━━ Texte affiché
La raison raisonnante a-t-elle pour défaut de tout remettre sans cesse en question, l’aveugle obéissance à la tradition a pour effet de tout également consacrer. Si l’une enfante l’extrême mobilité, l’autre conduit à une inévitable stagnation. Qu’en faut-il conclure ? Une seule chose, semble-t-il, c’est que pour unir la stabilité au progrès, ni la coutume qui conserve, ni la raison abstraite qui innove ne doivent avoir un empire exclusif : en d’autres termes, c’est que les changemens se doivent faire peu à peu, avec mesure et précaution, en tenant compte des intérêts et des habitudes; c’est, en un mot, qu’un état ou une nation n’est pas une maison qu’on livre à la pioche des démolisseurs pour la reconstruire à neuf.

Cette vérité, devenue une banalité pour tous les hommes éclairés, la révolution et le XVIIIe siècle l’ont méconnue, et cette erreur a été le principe de tous leurs déboires. Avec une ingénuité excusée par leur inexpérience, la révolution et la raison abstraite, dont elle s’inspirait, ont débuté en politique par une méthode toujours en honneur chez les intelligences simples et près des masses populaires, la méthode radicale. On a voulu faire table rase pour être plus libre de rebâtir suivant le plan idéal. En cela, on pourrait dire que, à ce premier essai, la raison raisonnante se montrait peu raisonnable, puisque dans sa juvénile infatuation, elle oubliait de rechercher la raison de ce qu’elle renversait. C’est là un des principaux griefs de M. Taine contre les hommes de la révolution. Il se plaît à leur rappeler les titres passés et présens de la tradition, à leur prouver, l’histoire à la main, que toutes les institutions qu’ils repoussent ou dont ils sapent les bases, royauté, aristocratie, église, corporations, ont leur justification et leur raison d’être dans des services séculaires. Si, dans ce profond plaidoyer en faveur de la tradition, il met tant de chaleur, de verve, de véhémence, c’est qu’en fait, sa propre théorie est en cause, c’est qu’ici encore l’historien n’est que l’organe du philosophe. Dans ses destructions systématiques, non moins que dans ses constructions a priori, la révolution, en effet, est en révolte ouverte contre la loi de l’histoire, telle que l’a formulée M. Taine. Aux yeux de ce dernier, la tradition et les institutions qui en dérivent représentent les influences du milieu ; elles ont, pour la science, un droit préétabli et imprescriptible, car elles ne sont pas la création d’une fantaisie éphémère, mais bien le produit spontané et légitime des siècles, du sol, de la race, de la civilisation, c’est-à-dire des facteurs éternels des sociétés humaines.
━━━━
▶ Énoncé 1: Recopiez, s'il vous plaît, un passage du texte sur la révolution : commencez aux mots « La raison raisonnante a-t-elle » et arrêtez-vous après « reconstruire à neuf. ».
▶ Énoncé 2: D'après le texte sur la révolution, par quelle méthode la révolution et la raison abstraite ont-elles débuté en politique ?
━━ Lignes affichées
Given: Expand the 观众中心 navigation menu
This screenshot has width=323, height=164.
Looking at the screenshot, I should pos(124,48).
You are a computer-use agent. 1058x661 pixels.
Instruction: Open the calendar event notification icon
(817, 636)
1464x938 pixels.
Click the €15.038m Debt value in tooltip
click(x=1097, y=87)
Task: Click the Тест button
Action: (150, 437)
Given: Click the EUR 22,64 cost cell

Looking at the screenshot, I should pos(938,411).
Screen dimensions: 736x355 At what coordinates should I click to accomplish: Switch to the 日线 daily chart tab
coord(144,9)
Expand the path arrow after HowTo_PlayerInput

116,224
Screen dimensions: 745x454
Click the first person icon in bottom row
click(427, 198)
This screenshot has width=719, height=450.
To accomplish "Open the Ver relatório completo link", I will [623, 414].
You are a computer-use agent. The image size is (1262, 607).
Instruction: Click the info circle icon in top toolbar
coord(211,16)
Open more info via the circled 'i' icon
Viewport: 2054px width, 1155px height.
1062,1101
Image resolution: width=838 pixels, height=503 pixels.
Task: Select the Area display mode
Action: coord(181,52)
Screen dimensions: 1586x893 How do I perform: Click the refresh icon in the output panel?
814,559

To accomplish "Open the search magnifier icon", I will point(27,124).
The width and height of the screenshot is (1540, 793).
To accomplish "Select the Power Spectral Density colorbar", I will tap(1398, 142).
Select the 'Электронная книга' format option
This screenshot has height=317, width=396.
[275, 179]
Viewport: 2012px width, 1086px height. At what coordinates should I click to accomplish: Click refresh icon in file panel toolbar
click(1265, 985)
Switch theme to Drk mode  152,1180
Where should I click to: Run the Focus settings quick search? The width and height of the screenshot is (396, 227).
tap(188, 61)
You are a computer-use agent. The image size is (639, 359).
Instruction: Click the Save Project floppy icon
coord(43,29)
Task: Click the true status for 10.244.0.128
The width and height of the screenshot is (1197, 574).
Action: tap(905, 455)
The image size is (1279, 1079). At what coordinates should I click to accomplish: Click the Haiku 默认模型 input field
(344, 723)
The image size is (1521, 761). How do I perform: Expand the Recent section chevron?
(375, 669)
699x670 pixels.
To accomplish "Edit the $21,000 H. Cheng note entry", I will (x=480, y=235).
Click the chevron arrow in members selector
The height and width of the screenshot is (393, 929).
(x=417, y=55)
━━━━
▶ Réponse 1:
La raison raisonnante a-t-elle pour défaut de tout remettre sans cesse en question, l’aveugle obéissance à la tradition a pour effet de tout également consacrer. Si l’une enfante l’extrême mobilité, l’autre conduit à une inévitable stagnation. Qu’en faut-il conclure ? Une seule chose, semble-t-il, c’est que pour unir la stabilité au progrès, ni la coutume qui conserve, ni la raison abstraite qui innove ne doivent avoir un empire exclusif : en d’autres termes, c’est que les changemens se doivent faire peu à peu, avec mesure et précaution, en tenant compte des intérêts et des habitudes; c’est, en un mot, qu’un état ou une nation n’est pas une maison qu’on livre à la pioche des démolisseurs pour la reconstruire à neuf.

▶ Réponse 2: Par la méthode radicale.